● WORK INSTRUCTION: Write out all the data verbatim. Skip images.

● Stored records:
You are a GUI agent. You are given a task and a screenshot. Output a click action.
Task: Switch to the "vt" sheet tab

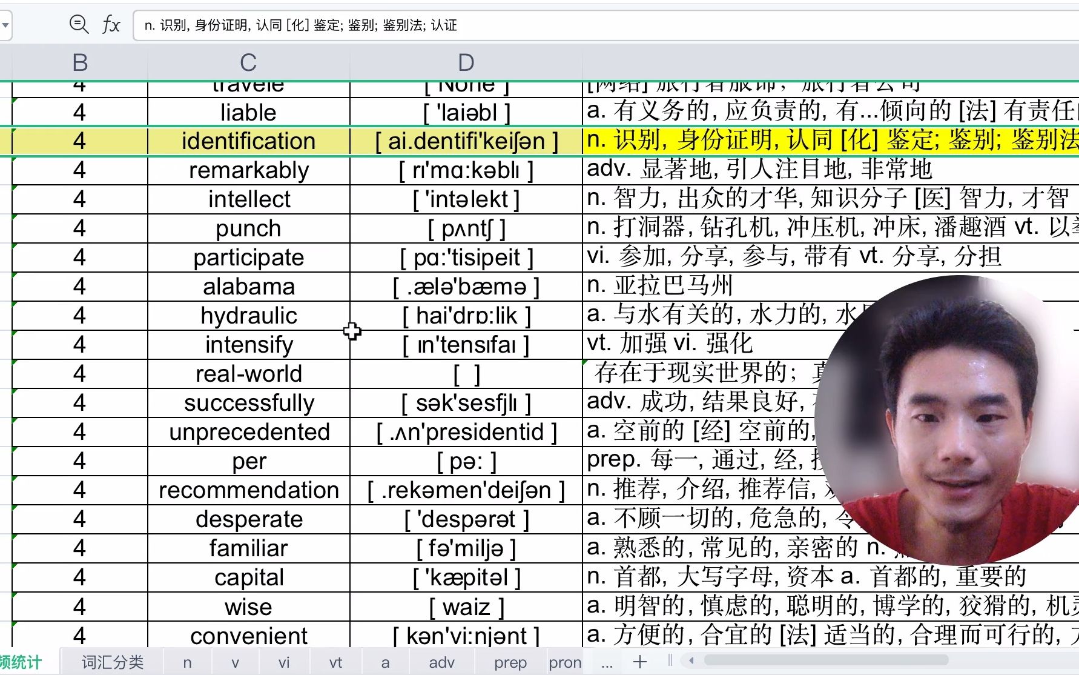[x=335, y=662]
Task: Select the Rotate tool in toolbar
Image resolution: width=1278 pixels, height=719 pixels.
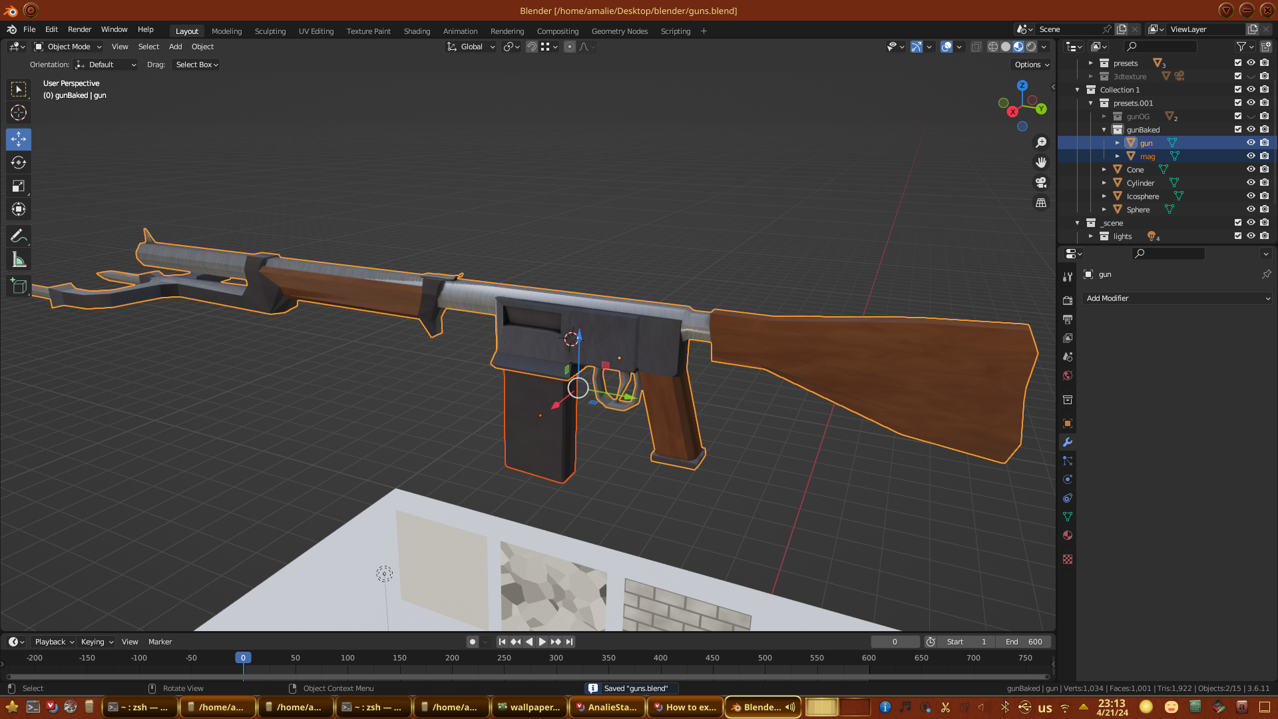Action: click(x=19, y=163)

● RESPONSE BELOW:
You are a GUI agent. You are given a task and a screenshot. Output a click action.
Task: Switch to the "vt" sheet tab

[x=335, y=662]
Task: Select the Rotate tool in toolbar
Image resolution: width=1278 pixels, height=719 pixels.
Action: click(x=19, y=163)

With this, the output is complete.